Am J Chin Med. 2010;38(1):127-42.

Anti-inflammatory function of Nodosin via inhibition of IL-2.[Pubmed: 20128050]

In order to explore the anti-inflammatory effects of Nodosin from Isodon serra, a traditional Chinese herb medicine, mouse T lymphocytes were incubated with Nodosin.
METHODS AND RESULTS:
In the current study, Nodosin suppressed the overproduction of the T lymphocytes; moreover, cell mitosis cycle was modulated by interfering with DNA replication in G1 stages via inhibition of IL-2 cytokine secretion at the mRNA level by Nodosin. Interestingly, Xylene-induced mouse tumescence model results suggested Nodosin depressed the murine ear-swelling extent and the level of IL-2 in the blood serum.
CONCLUSIONS:
Finally, Nodosin possessed significant anti-inflammatory effects and is a potential candidate for further clinical trial.

J Gastroenterol Hepatol. 2012 Apr;27(4):832-40.

Preconditioning donor liver with Nodosin perfusion lessens rat ischemia reperfusion injury via heme oxygenase-1 upregulation.[Pubmed: 22098251]

Ischemia reperfusion injury (IRI) remains a major cause of graft injury, dysfunction and even failure post-transplantation. Heme oxygenase 1 (HO-1) has been found to be an attractive target for anti-inflammatory therapies and a potential candidate responsible for cell injury. The objective of this study was to investigate whether preconditioning the donor liver with Nodosin perfusion upregulates HO-1 and then lessens IRI in rat models.
METHODS AND RESULTS:
Wistar rats were divided into four groups: experimental group, control group, positive control group and negative control group in which the donor liver was preconditioned with Nodosin, lactated ringer's solution, cobalt protoporphyrin and zinc protoporphyrin perfusion, respectively. We measured HO-1 expression and enzyme activity in rat livers of each group ex vivo at 0, 1 and 2 h after perfusion.
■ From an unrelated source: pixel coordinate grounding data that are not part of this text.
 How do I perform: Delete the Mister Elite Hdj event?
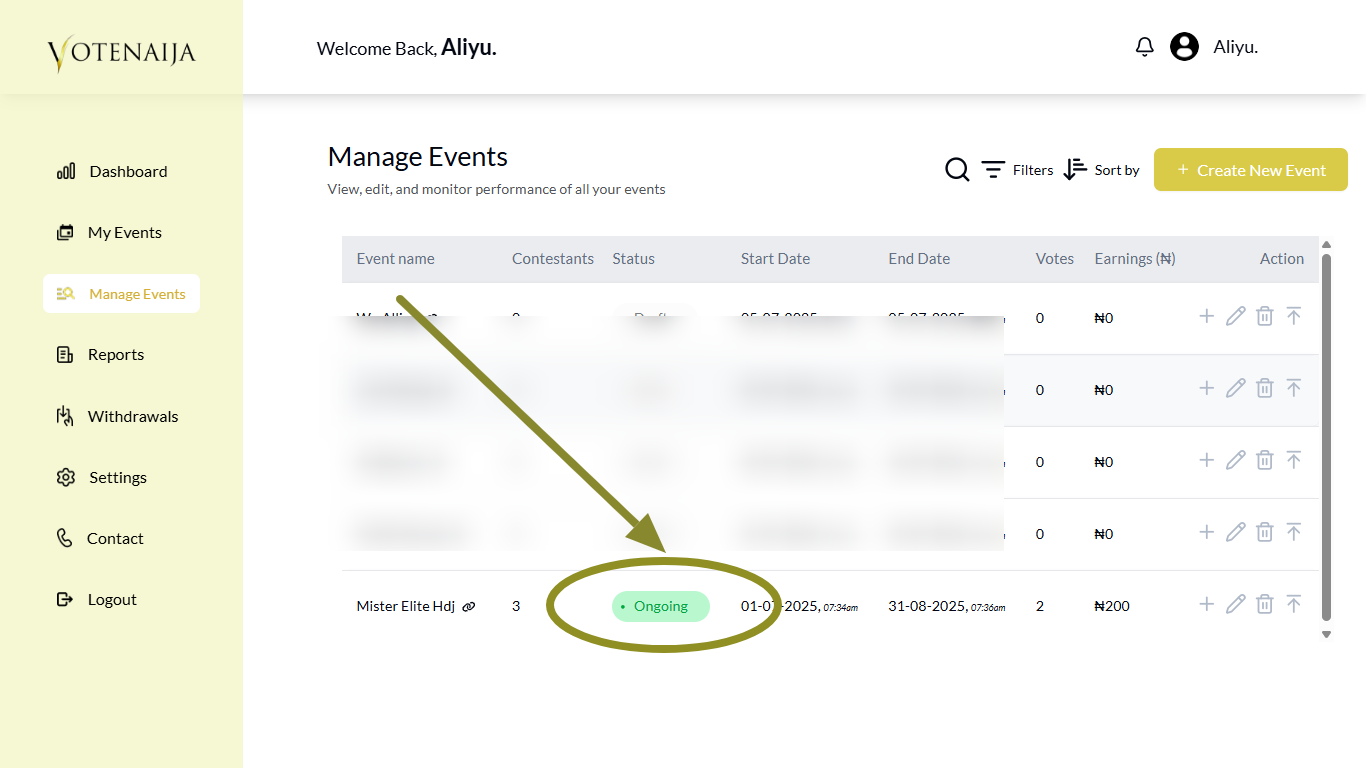click(x=1264, y=604)
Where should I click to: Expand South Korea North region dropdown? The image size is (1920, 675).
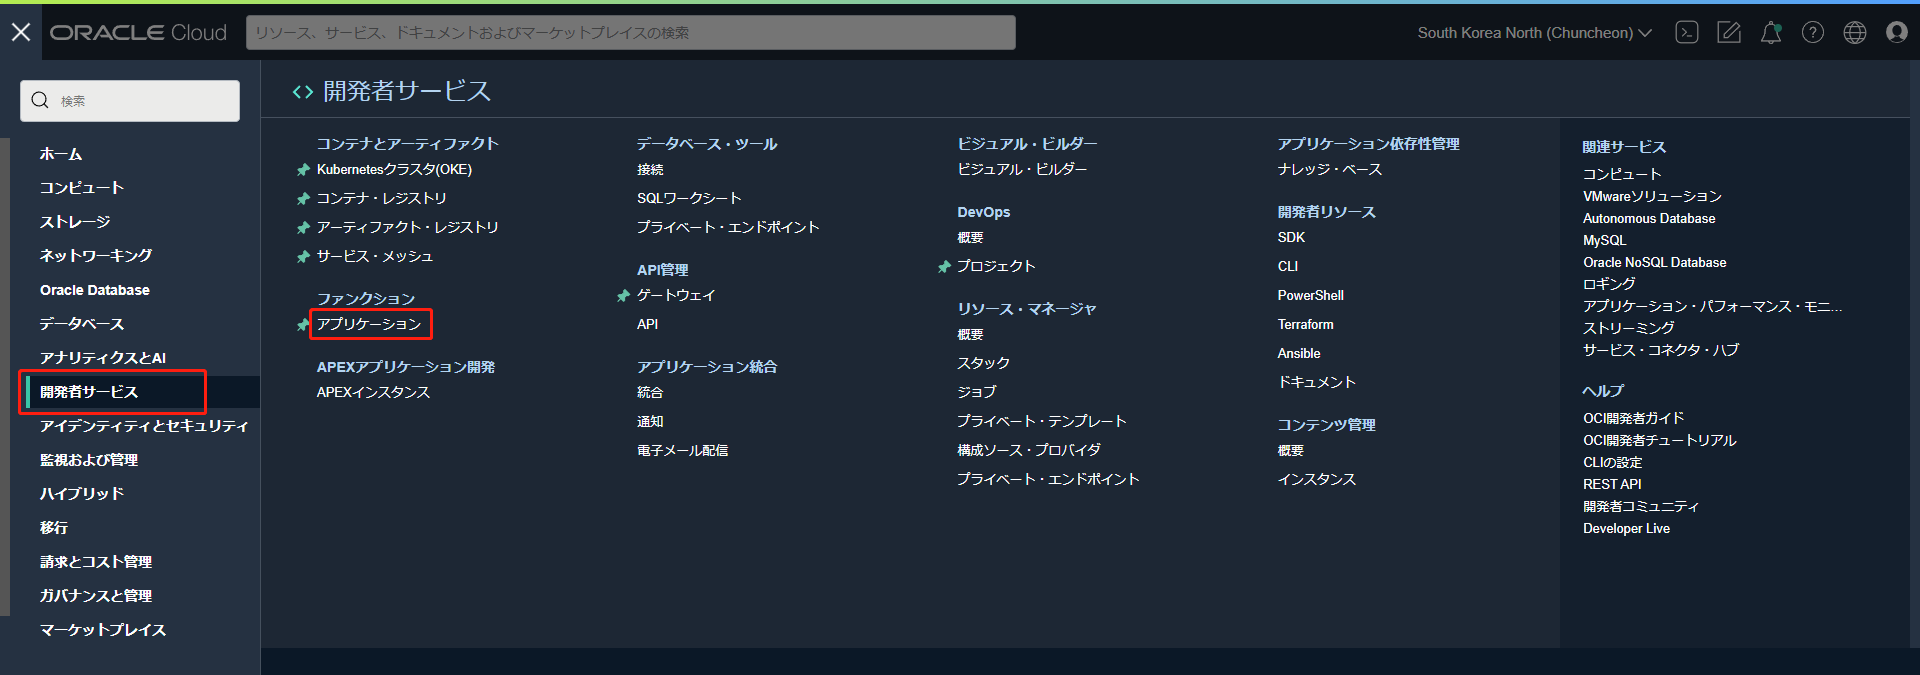pos(1534,33)
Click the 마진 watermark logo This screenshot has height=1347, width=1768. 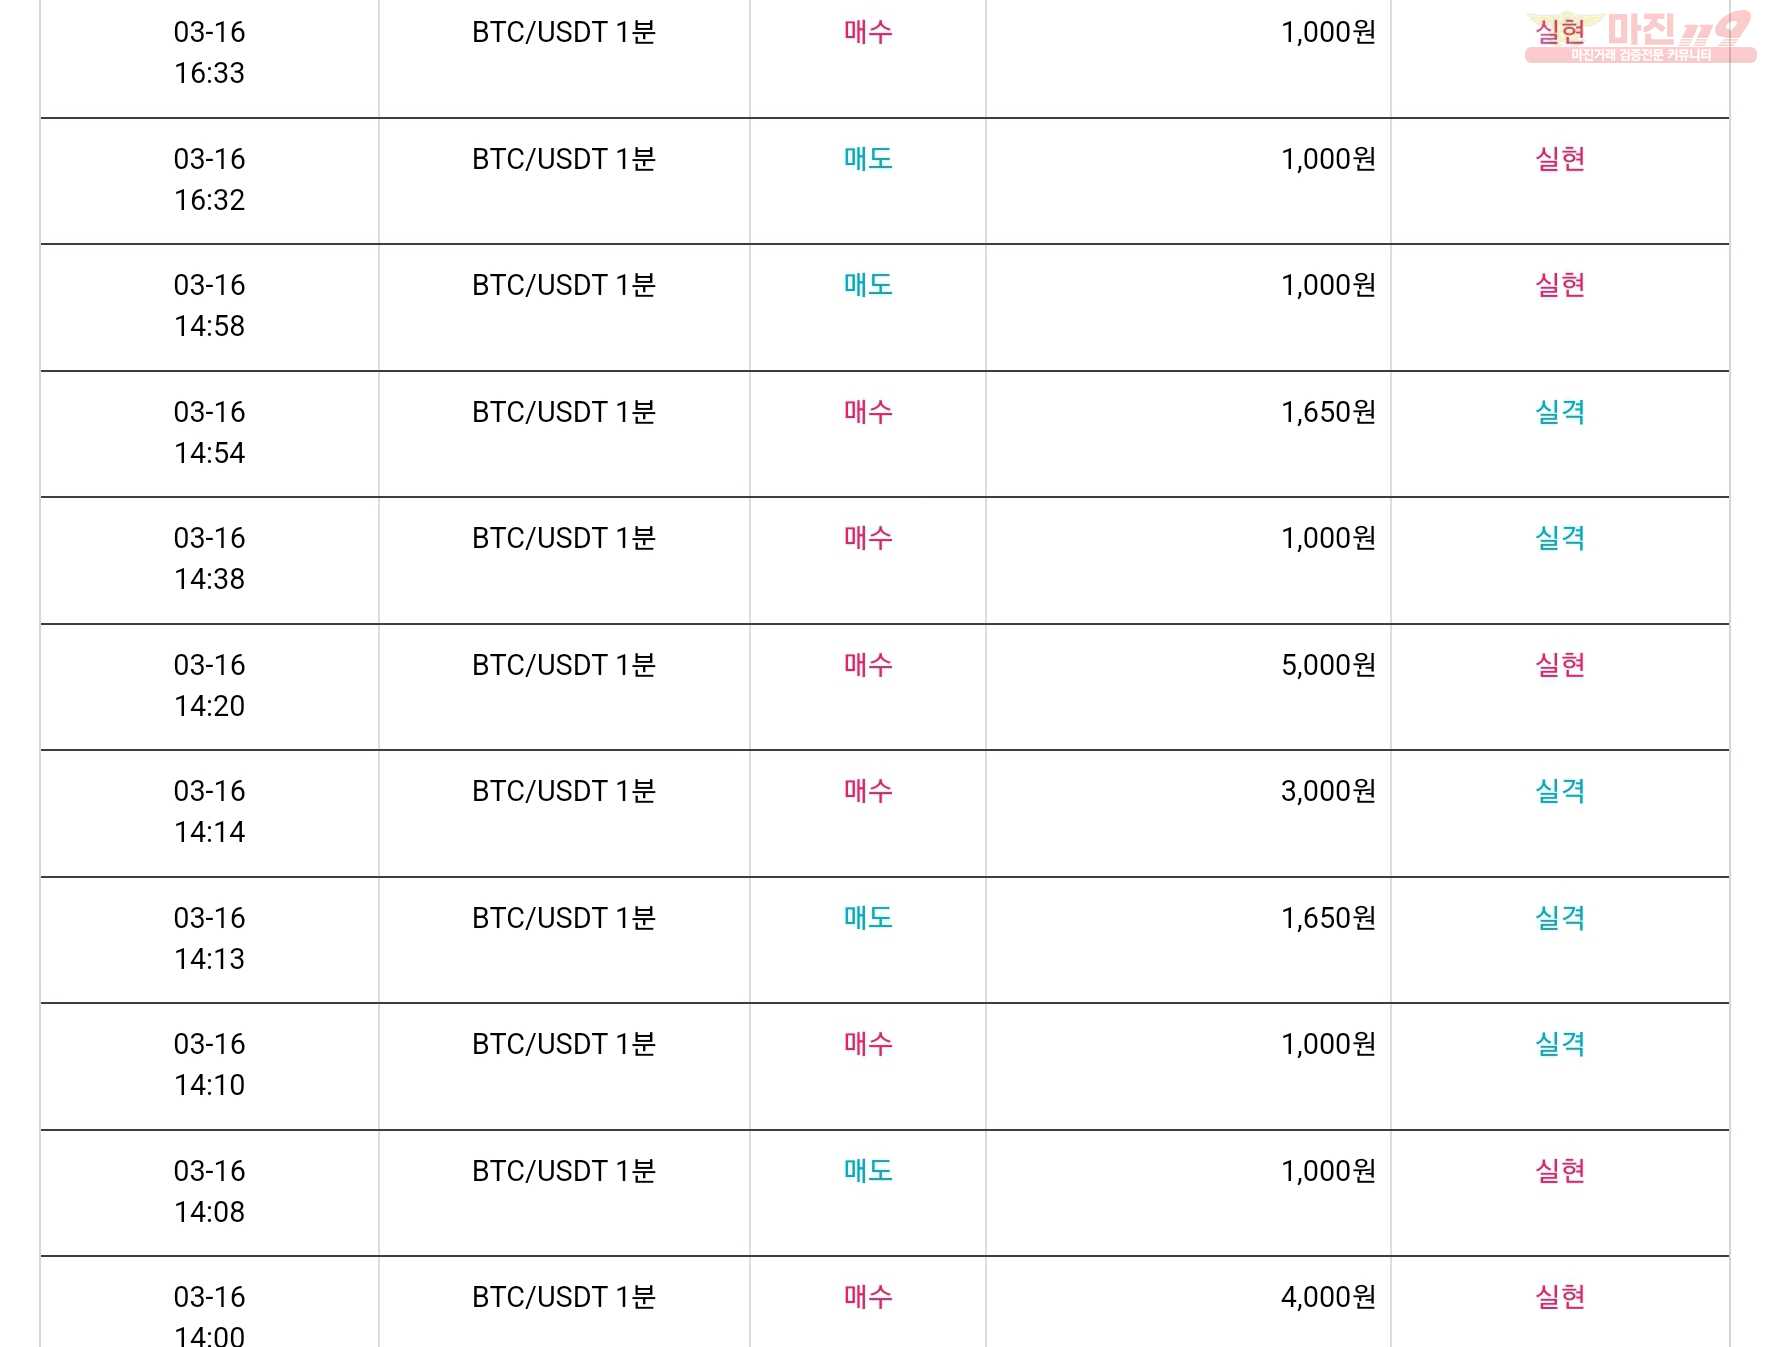pyautogui.click(x=1640, y=36)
At 1 h after perfusion, donor livers of Wistar rats were transplanted into Sprague-Dawley rats orthotopically. Serum transaminase levels, degree of cell apoptosis and Suzuki's score were used to assess ischemia/reperfusion injury in recipients at 24 h after transplantation. Ex vivo, donor liver preconditioning with Nodosin perfusion induced HO-1 expression and enzyme activity significantly, compared with the control group (P < 0.05). In vivo, serum transaminase levels, cell apoptosis degree and Suzuki's score of representative recipients in the Nodosin group were lower than that in the control group (P < 0.05). Preconditioning with Nodosin perfusion induced HO-1 protein mainly in Kupffer cells.
CONCLUSIONS:
This study suggests that preconditioning with Nodosin perfusion provides a potential protective effect through inducing HO-1 expression to attenuate ischemia/reperfusion injury in liver transplantation.